> Try it
Starting from the line that holds "[English] (811, 153)", print every line through the end of the records, first and last included.

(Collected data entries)
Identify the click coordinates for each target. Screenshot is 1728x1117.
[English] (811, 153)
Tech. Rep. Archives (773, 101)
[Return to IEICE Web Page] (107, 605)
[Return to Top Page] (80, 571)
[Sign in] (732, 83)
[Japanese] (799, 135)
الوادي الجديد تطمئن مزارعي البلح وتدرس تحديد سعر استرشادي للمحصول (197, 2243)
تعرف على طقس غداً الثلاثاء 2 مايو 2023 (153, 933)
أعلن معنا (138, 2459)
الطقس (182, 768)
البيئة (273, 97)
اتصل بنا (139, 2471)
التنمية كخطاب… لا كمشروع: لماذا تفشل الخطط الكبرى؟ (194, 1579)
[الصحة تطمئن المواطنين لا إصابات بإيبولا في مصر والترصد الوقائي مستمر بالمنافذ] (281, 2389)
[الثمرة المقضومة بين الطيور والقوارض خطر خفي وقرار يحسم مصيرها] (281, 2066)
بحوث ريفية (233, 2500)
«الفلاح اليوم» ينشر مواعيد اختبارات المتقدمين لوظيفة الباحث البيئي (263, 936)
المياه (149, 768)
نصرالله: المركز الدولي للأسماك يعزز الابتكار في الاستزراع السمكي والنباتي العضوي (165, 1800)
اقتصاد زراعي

> Exercise output
[English] (811, 153)
Tech. Rep. Archives (773, 101)
[Return to IEICE Web Page] (107, 605)
[Return to Top Page] (80, 571)
[Sign in] (732, 83)
[Japanese] (799, 135)
الوادي الجديد تطمئن مزارعي البلح وتدرس تحديد سعر استرشادي للمحصول (197, 2243)
تعرف على طقس غداً الثلاثاء 2 مايو 2023 (153, 933)
أعلن معنا (138, 2459)
الطقس (182, 768)
البيئة (273, 97)
اتصل بنا (139, 2471)
التنمية كخطاب… لا كمشروع: لماذا تفشل الخطط الكبرى؟ (194, 1579)
[الصحة تطمئن المواطنين لا إصابات بإيبولا في مصر والترصد الوقائي مستمر بالمنافذ] (281, 2389)
[الثمرة المقضومة بين الطيور والقوارض خطر خفي وقرار يحسم مصيرها] (281, 2066)
بحوث ريفية (233, 2500)
«الفلاح اليوم» ينشر مواعيد اختبارات المتقدمين لوظيفة الباحث البيئي (263, 936)
المياه (149, 768)
نصرالله: المركز الدولي للأسماك يعزز الابتكار في الاستزراع السمكي والنباتي العضوي (165, 1800)
اقتصاد زراعي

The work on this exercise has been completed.